I jumped on a high horse last year. My oldest had started school and I decided the view up there from the lofty heights of intellectualism looked a whole lot better than the one from down here.
I’m not even sure really why I did it. Somewhere in the back of my mind I decided it might be good for my kids to enforce a ban on TV and computers.
Not a total ban. Just a during-the-week ban.
It’s not that I am against TV at all. In fact if you knew me you would think I am the last person who would ban TV.
I love TV. I worked for the majority of my career in the industry. From game shows to news reporting to breakfast TV. I lived, breathed, talked about and watched television on a daily basis.
It was my life.
Right back at University I studied kids’ TV as an elective. I wrote papers on how educational it can be, and how overstated the damage it does to children can be.

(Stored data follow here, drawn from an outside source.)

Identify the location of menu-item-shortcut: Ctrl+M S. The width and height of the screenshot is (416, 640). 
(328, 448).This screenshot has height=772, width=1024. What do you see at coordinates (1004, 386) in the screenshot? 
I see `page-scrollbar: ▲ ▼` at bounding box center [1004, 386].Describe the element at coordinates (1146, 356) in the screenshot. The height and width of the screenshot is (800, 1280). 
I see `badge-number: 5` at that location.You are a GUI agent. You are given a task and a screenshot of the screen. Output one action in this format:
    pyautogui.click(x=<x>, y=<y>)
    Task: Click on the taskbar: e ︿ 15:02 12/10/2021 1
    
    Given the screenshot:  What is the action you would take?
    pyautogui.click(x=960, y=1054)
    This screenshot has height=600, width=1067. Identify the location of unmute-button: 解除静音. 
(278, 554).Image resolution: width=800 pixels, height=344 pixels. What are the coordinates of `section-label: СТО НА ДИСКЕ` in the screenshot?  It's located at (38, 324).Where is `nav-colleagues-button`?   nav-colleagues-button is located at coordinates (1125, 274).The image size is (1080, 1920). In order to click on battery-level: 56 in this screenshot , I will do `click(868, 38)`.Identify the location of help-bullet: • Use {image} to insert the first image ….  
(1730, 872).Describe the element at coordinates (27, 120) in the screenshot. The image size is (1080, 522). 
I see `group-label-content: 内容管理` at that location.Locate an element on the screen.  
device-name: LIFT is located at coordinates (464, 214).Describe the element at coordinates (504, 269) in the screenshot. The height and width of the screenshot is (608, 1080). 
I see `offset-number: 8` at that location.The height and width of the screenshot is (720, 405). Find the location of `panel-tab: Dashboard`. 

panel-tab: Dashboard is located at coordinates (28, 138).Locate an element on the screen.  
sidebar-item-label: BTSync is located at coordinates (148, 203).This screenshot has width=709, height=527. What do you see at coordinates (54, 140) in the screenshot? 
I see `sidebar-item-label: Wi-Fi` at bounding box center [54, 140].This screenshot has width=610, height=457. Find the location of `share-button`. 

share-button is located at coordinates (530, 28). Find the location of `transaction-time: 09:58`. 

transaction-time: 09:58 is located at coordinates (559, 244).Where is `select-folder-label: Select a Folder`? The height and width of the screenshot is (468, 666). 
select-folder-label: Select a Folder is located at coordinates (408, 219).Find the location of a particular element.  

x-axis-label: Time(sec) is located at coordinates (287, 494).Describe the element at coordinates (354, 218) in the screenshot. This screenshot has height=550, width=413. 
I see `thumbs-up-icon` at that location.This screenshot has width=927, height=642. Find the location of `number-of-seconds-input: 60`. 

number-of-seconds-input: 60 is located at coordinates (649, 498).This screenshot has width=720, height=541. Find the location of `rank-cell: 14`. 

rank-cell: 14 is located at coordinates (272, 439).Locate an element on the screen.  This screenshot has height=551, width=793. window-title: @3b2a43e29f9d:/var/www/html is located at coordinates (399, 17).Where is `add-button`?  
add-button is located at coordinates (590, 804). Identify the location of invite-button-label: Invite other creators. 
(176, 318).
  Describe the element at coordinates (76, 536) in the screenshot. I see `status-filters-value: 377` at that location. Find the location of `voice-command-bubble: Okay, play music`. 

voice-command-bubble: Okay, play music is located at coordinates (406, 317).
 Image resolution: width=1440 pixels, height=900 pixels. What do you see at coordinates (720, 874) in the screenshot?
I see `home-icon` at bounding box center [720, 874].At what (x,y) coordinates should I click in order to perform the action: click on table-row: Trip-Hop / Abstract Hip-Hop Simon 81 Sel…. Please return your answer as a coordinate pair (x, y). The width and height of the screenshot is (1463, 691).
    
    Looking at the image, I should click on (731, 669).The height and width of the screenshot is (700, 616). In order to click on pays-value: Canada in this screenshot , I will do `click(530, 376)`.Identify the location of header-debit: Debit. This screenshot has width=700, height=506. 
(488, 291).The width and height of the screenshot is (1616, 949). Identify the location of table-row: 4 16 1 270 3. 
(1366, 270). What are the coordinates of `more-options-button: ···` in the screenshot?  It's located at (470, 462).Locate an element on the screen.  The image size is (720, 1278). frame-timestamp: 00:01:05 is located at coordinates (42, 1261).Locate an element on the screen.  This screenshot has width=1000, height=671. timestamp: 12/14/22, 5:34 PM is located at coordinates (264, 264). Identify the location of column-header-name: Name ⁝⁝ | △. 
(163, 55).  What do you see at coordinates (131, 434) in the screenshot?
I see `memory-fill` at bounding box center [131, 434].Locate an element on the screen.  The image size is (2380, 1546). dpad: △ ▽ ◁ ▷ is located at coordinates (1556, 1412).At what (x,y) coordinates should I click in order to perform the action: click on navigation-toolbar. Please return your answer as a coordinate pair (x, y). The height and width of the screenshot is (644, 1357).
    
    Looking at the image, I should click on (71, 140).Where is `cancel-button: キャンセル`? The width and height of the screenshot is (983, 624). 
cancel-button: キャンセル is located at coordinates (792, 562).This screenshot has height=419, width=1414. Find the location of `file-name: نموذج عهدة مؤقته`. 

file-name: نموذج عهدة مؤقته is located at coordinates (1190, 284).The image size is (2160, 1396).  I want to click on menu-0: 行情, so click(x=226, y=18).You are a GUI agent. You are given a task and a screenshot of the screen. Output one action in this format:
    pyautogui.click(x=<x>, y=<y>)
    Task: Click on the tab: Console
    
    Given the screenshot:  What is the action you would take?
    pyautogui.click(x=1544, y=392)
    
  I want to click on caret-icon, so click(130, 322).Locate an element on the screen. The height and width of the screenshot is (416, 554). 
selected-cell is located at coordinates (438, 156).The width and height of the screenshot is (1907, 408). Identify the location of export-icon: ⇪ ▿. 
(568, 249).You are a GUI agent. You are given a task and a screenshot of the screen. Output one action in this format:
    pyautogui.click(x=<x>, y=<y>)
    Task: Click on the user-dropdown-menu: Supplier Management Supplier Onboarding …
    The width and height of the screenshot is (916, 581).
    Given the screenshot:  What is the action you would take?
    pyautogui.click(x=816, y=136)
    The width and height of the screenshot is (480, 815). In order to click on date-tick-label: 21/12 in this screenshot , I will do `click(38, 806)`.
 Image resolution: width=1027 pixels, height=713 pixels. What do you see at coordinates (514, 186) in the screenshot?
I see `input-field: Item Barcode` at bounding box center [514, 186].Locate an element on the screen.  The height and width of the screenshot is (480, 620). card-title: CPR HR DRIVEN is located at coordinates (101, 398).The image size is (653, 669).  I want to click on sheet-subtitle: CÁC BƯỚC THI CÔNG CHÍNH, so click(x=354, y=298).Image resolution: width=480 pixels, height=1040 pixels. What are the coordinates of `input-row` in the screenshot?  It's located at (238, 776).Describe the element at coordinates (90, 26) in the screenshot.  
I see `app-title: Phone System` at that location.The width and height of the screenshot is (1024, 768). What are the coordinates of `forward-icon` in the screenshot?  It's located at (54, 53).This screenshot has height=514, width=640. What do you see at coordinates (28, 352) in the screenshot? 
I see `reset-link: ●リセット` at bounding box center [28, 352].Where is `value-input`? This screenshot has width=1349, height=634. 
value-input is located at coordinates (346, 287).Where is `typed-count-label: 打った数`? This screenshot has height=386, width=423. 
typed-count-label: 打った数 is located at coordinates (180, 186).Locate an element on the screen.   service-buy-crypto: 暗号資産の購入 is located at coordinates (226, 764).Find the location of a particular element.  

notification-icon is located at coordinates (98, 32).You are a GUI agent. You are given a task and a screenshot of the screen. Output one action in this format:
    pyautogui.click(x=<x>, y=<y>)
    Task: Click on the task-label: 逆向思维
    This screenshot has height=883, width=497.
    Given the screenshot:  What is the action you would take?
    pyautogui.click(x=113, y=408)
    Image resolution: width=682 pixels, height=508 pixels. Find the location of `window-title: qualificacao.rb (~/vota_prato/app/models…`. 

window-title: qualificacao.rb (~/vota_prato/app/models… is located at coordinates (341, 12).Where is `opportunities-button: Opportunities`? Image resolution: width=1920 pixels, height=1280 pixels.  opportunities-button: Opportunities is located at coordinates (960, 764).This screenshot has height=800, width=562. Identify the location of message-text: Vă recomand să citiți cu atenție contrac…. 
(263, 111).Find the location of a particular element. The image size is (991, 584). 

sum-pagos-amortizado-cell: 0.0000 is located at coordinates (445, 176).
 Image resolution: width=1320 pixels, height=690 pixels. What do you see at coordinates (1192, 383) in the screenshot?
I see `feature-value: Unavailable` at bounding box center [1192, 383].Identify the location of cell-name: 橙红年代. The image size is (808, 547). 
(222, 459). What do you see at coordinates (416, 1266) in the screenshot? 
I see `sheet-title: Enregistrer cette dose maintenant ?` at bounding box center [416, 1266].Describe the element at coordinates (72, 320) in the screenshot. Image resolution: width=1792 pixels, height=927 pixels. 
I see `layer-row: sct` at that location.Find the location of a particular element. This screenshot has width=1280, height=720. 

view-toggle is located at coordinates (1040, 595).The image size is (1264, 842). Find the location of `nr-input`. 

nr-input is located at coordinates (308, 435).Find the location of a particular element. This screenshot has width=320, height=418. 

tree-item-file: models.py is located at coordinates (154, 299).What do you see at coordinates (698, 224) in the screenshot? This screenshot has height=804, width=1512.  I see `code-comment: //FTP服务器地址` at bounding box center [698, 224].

I argued vehemently against banning educational programs for young people.
I love TV. Really.
But something in my brain went into hibernation last year when I made “THE DECISION”. That little bit of my brain that contains reason went out the window when I confidently informed my children that once you start big school you can now no longer watch TV.
They were confused at first. It wasn’t that they watched an awful lot, but it’s sudden cessation was a shock for the whole family.
Now I have three kids – only one at school – but THE DECISION was for them all.
My reasons were two-fold.
First up – no-one in the house ever did anything when the TV was on. Try telling a six-year old boy to put his shoes on when Tom and Jerry are busily playing tricks on a screen in front of him.
I may as well have put him in blinkers and led him to a pile of hay. There was no way my son was seeing anything but that screen.
The frustration of repeating "put-your-shoes-on-get-your-school-bag-find-your-school-hat"over and over again boiled over.
There was one person to blame and that was Hanna Barbara (that’s a person right? I skipped that day at uni).
The second reason was er, well, the same as the first. No one did anything when the bloody TV was on.
The immediate affect was a noisy one. There was more fighting, more whinging, more demands for Mum time.
I forgot what a lifesaver that damn device can be.
I forgot how helpful the soothing tones of cartoons could be when I am trying to do something else.
I forgot how much mess three children could make when they are left to their own devices without a flat screen babysitter to occupy them.